PROBLEM TO WORK ON: Wherever the string "Intégral" appears in a line of the listing below, report that line.
[[ MATERIAL SUPPLIED open ]]
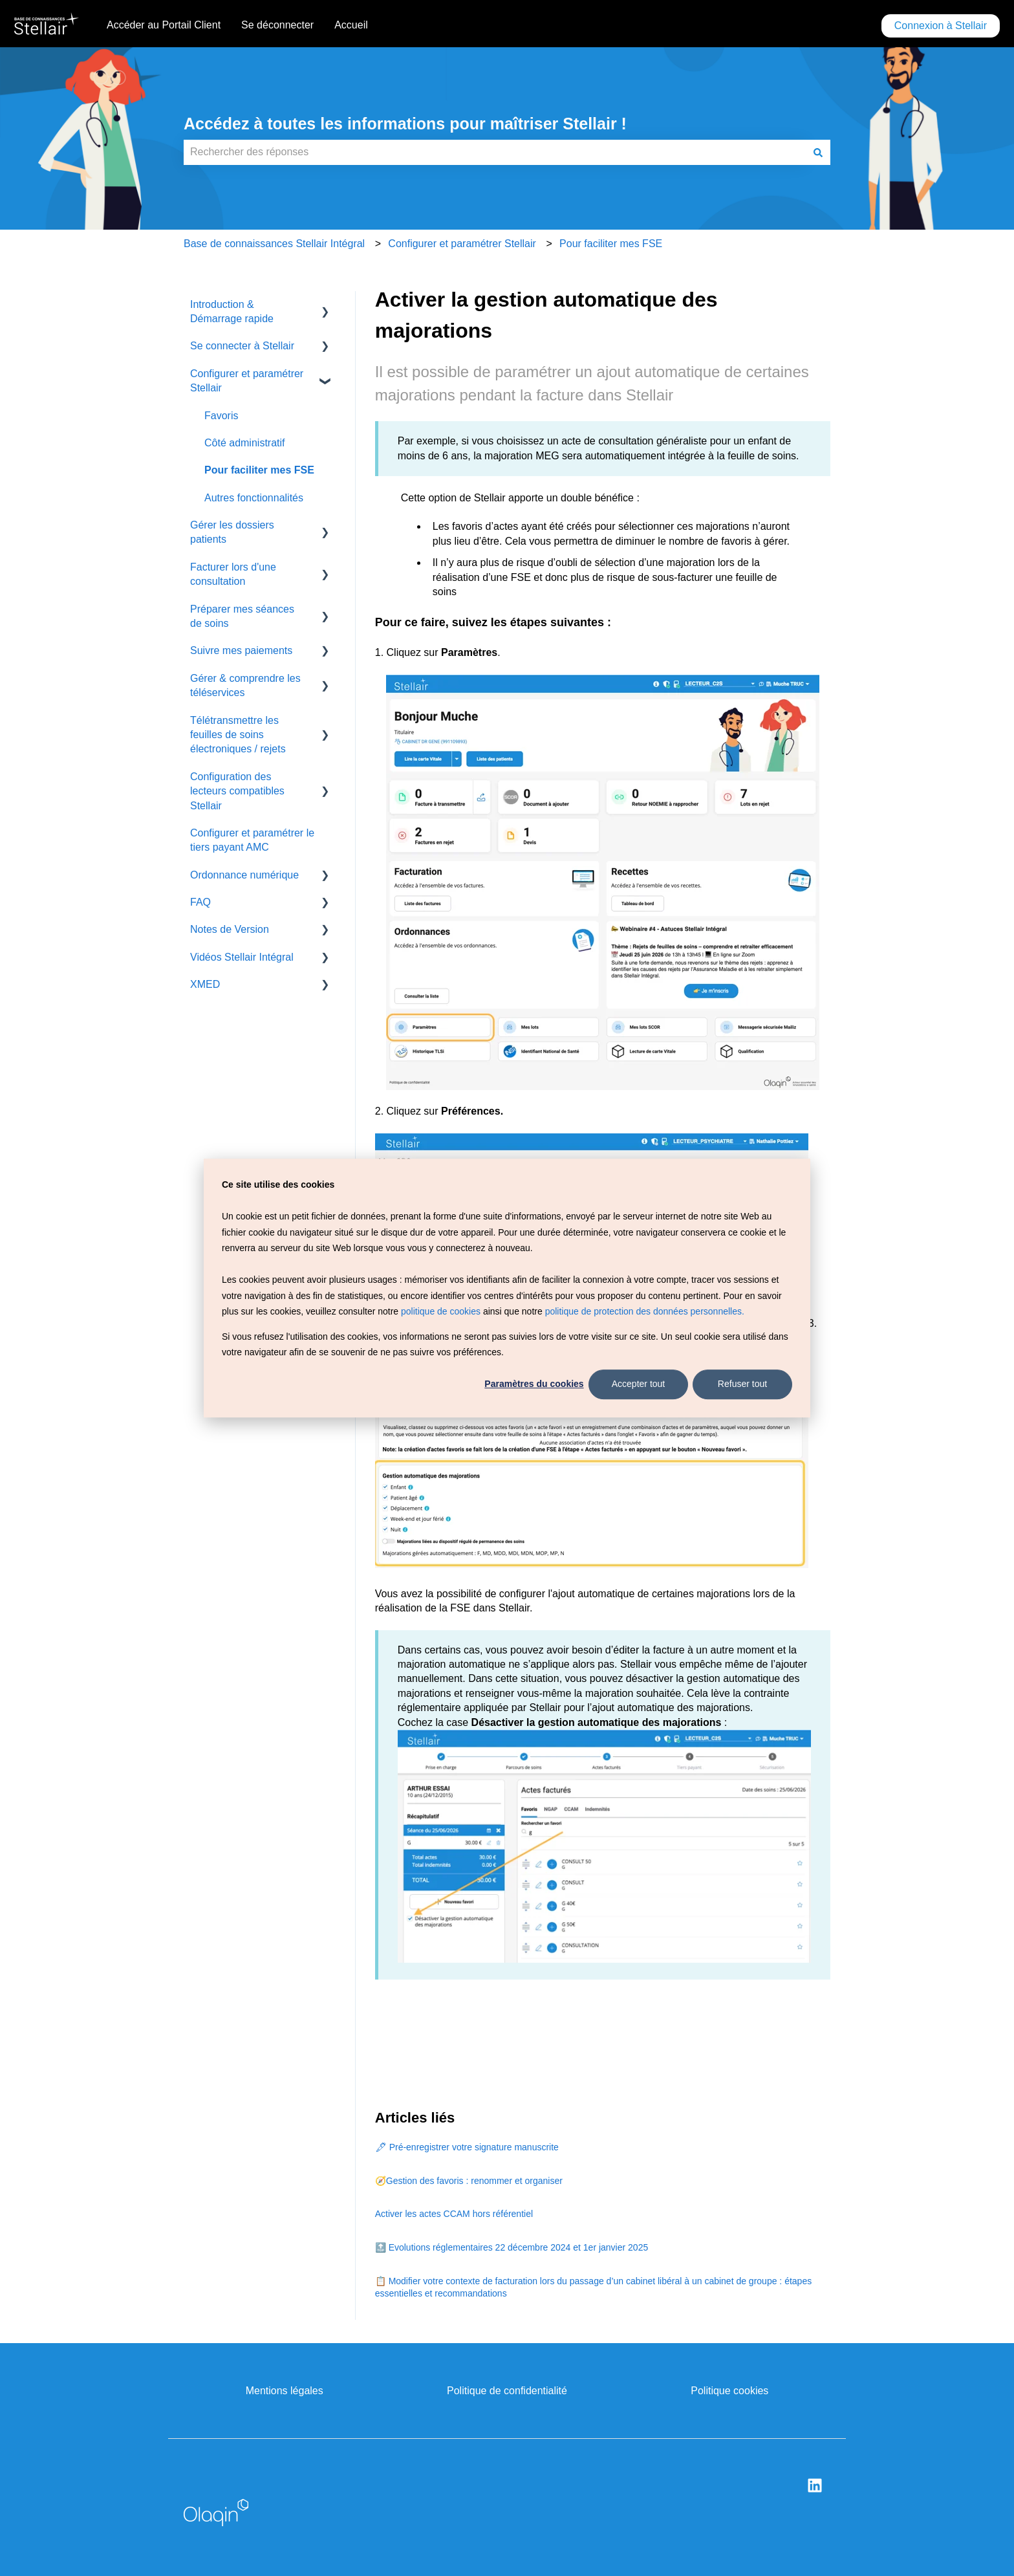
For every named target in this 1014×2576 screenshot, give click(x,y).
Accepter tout (638, 1384)
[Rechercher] (818, 152)
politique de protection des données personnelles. (644, 1311)
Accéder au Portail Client (164, 24)
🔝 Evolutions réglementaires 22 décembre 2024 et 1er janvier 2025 (511, 2247)
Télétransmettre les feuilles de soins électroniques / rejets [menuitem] (238, 735)
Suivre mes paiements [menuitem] (241, 650)
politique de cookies (440, 1311)
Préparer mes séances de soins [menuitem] (242, 616)
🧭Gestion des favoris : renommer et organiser (469, 2181)
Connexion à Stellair (940, 25)
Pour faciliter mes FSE (610, 243)
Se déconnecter (277, 24)
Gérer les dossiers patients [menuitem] (232, 532)
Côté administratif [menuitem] (244, 442)
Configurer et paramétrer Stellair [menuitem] (246, 380)
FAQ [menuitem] (200, 902)
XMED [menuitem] (205, 984)
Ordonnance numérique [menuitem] (244, 874)
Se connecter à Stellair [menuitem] (242, 345)
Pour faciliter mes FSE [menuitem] (259, 469)
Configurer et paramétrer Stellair (462, 243)
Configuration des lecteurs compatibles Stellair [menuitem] (237, 791)
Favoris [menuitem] (221, 415)
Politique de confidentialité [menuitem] (507, 2390)
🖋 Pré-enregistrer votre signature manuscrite (467, 2147)
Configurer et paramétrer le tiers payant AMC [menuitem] (252, 840)
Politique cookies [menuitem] (729, 2390)
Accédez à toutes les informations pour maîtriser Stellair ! (405, 124)
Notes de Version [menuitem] (229, 929)
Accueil (351, 24)
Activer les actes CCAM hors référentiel (454, 2214)
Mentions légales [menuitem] (284, 2390)
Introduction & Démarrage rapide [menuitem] (232, 311)
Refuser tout (742, 1384)
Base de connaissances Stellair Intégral (274, 243)
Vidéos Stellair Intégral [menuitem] (242, 957)
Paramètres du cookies (533, 1384)
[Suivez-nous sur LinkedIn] (814, 2485)
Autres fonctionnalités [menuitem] (253, 497)
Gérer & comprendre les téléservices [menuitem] (245, 685)
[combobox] (495, 152)
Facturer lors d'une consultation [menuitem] (233, 574)
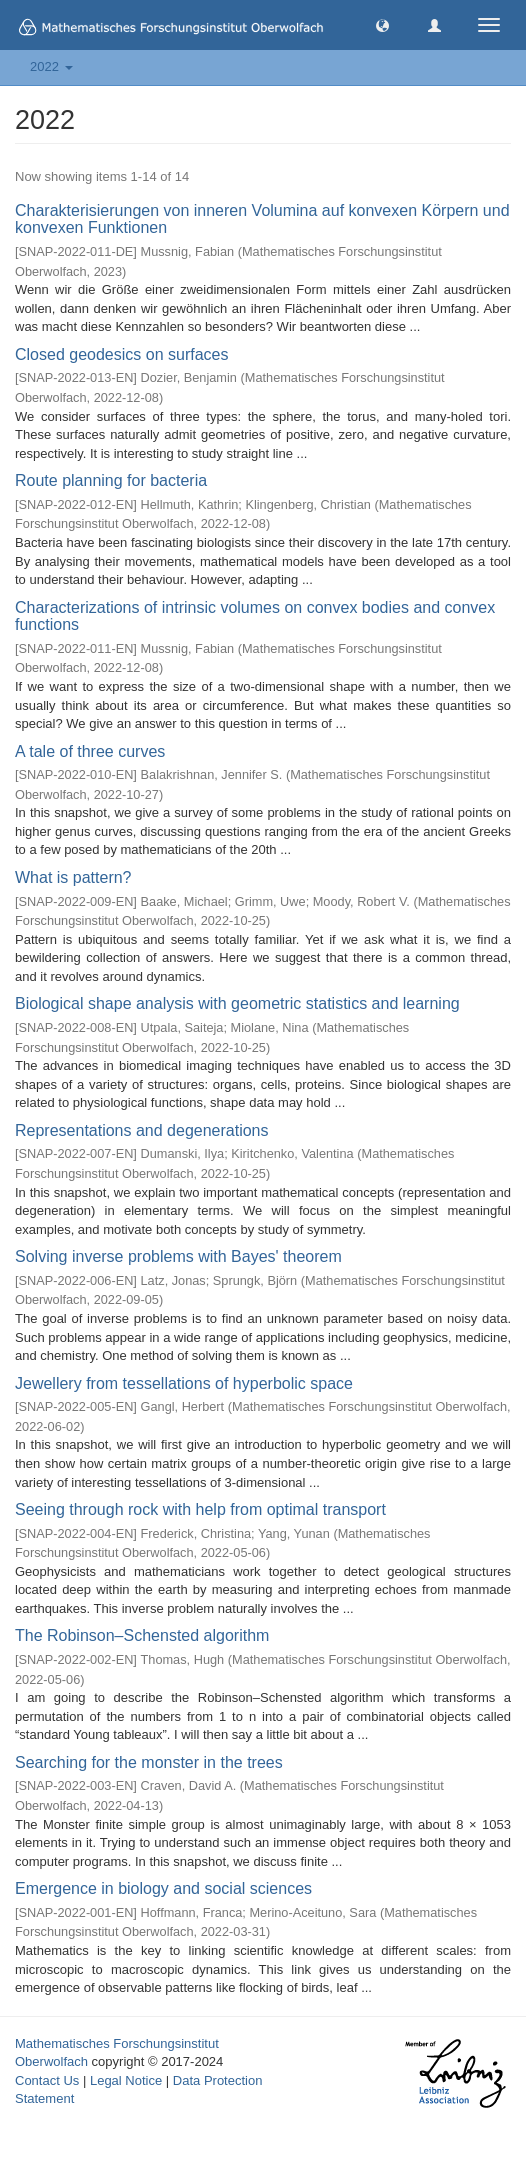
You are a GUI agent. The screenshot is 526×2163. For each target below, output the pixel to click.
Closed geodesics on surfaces (121, 354)
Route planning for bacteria (111, 480)
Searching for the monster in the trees (149, 1762)
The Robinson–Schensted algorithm (142, 1635)
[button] (382, 24)
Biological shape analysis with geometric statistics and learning (237, 1003)
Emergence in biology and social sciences (163, 1888)
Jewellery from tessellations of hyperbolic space (184, 1383)
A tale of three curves (90, 751)
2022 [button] (51, 66)
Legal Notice (126, 2080)
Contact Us (47, 2080)
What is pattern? (73, 877)
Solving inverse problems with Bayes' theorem (178, 1256)
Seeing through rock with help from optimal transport (200, 1509)
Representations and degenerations (142, 1130)
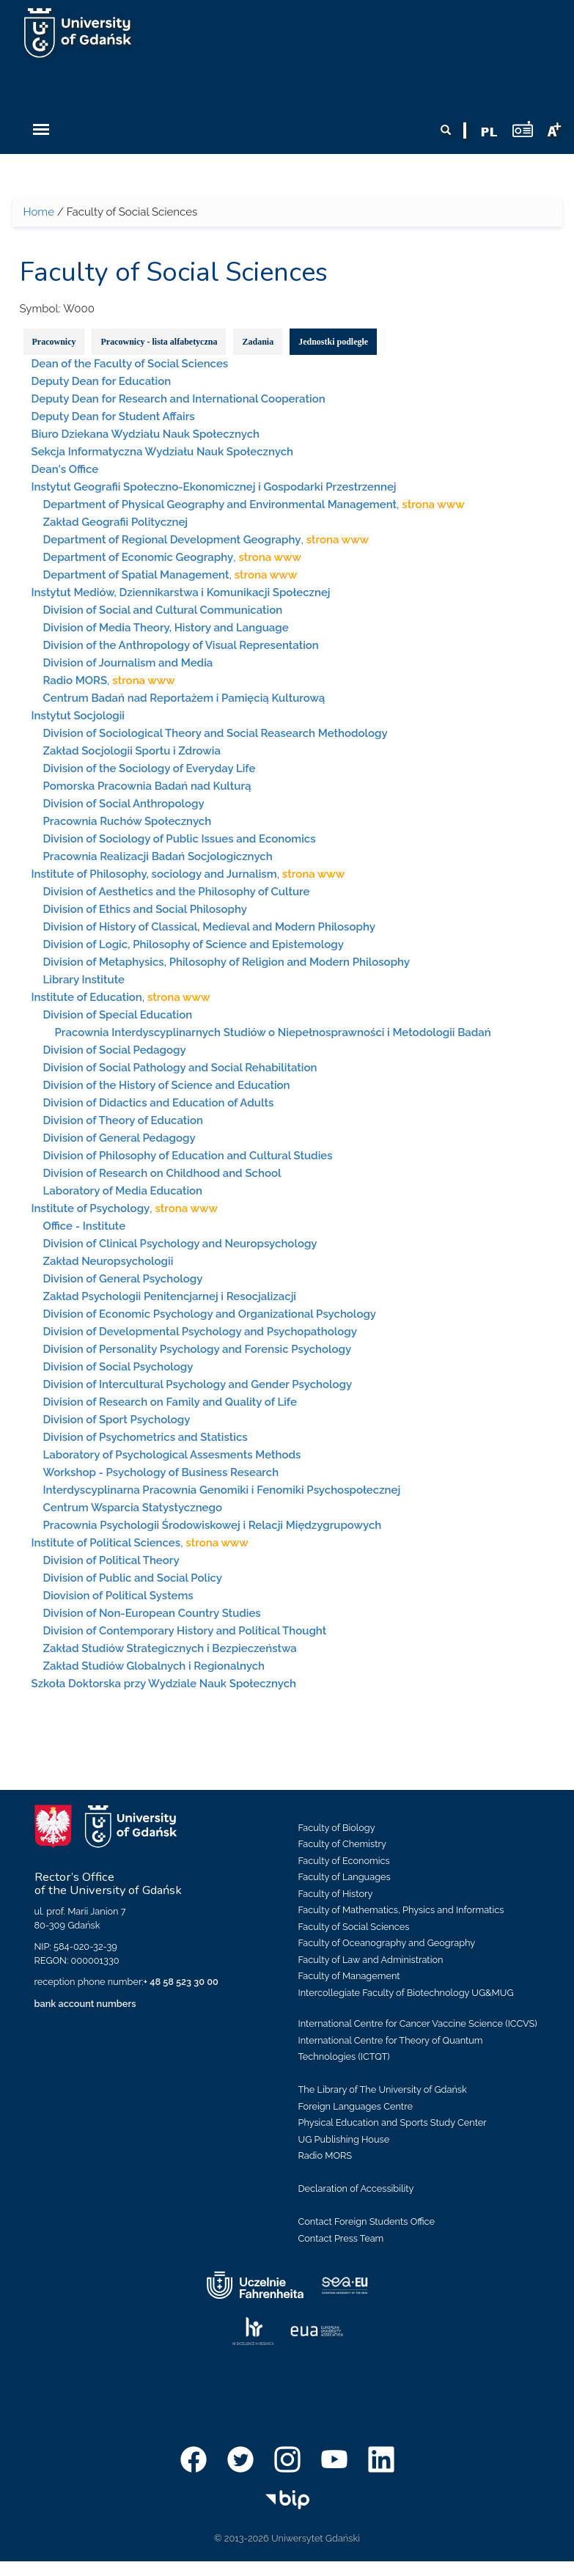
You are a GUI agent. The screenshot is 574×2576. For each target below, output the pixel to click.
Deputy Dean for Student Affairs (113, 416)
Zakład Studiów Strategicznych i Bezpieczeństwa (170, 1648)
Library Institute (84, 979)
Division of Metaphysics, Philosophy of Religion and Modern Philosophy (227, 962)
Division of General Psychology (123, 1278)
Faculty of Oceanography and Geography (387, 1942)
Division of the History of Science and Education (166, 1085)
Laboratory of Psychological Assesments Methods (172, 1454)
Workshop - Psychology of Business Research (161, 1472)
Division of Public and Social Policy (133, 1578)
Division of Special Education (118, 1014)
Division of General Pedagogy (119, 1138)
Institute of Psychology (91, 1208)
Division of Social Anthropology (124, 803)
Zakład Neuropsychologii (108, 1261)
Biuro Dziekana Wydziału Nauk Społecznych (146, 434)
[[ MATERIAL SUPPLIED closed ]]
ANSWER SECTION:
Base de connaissances Stellair Intégral (274, 243)
Vidéos Stellair Intégral [menuitem] (242, 957)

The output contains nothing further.